(Records from a data source)
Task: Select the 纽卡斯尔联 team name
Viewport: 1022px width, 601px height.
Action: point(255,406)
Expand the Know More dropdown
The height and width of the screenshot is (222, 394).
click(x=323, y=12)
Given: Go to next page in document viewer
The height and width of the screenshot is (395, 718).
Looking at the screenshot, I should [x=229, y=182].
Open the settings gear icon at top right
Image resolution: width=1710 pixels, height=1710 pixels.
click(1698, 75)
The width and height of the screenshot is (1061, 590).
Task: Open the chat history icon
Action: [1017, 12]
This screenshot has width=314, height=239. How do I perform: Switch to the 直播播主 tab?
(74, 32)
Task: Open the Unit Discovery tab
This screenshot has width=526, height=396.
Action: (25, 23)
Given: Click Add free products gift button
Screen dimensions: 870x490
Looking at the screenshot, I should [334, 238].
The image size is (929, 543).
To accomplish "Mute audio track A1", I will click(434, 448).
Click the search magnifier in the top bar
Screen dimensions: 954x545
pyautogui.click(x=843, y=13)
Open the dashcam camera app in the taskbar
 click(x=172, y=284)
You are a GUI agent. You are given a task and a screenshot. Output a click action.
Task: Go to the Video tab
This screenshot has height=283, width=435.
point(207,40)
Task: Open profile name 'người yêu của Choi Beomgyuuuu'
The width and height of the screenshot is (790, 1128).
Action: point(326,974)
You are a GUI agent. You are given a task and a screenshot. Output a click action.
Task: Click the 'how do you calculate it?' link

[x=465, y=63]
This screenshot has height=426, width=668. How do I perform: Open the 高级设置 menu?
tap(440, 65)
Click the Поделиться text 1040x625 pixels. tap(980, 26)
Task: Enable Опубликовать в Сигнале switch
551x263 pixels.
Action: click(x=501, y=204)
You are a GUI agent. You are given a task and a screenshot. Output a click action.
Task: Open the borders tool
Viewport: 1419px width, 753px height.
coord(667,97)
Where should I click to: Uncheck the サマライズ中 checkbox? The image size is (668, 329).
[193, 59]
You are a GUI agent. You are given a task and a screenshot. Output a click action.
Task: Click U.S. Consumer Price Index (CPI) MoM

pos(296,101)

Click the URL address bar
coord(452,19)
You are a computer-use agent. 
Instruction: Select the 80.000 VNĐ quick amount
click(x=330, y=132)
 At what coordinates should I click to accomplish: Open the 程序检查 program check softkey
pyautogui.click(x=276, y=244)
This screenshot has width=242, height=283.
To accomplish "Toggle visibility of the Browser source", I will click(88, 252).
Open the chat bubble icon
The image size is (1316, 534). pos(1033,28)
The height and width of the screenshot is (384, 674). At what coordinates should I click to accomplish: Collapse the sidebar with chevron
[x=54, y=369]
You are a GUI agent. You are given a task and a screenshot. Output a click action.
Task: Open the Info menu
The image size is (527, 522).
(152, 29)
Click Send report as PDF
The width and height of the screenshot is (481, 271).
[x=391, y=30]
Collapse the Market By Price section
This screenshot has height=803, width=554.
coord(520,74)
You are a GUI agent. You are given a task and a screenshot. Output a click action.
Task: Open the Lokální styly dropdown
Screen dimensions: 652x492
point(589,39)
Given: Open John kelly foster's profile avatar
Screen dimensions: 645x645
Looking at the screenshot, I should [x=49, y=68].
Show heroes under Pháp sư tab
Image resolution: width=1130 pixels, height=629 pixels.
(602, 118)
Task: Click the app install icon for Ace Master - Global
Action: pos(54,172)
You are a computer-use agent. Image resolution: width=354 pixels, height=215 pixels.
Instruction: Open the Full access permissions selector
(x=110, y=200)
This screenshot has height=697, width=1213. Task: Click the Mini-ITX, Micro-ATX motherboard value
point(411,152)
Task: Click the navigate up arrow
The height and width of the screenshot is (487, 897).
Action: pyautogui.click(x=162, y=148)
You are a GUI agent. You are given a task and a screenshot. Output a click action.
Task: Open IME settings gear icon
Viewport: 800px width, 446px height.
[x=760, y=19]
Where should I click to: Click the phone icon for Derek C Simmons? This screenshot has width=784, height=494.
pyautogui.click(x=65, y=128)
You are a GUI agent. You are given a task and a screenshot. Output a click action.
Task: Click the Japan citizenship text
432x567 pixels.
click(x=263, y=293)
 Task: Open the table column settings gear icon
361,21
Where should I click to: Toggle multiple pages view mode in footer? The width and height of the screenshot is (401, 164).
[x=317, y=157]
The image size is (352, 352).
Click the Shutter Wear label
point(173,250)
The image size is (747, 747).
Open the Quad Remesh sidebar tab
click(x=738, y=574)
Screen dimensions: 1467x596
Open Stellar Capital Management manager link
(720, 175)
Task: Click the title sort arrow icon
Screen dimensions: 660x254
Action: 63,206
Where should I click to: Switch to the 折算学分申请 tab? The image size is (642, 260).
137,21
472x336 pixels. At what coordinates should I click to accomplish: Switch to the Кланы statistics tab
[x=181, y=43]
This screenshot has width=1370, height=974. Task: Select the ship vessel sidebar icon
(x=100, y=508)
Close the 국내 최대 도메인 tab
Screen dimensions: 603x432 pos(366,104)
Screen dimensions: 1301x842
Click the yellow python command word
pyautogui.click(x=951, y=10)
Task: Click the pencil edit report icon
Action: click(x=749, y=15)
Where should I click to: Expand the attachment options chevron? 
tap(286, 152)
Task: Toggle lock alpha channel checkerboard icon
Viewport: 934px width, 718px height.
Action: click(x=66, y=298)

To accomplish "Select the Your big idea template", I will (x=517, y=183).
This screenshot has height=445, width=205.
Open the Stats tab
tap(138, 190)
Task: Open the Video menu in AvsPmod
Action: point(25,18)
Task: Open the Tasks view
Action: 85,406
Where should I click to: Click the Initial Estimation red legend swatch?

> What you will do: From the data, list each line in which the string "profile" appears.

> Response area:
Task: Open profile name 'người yêu của Choi Beomgyuuuu'
Given: Open John kelly foster's profile avatar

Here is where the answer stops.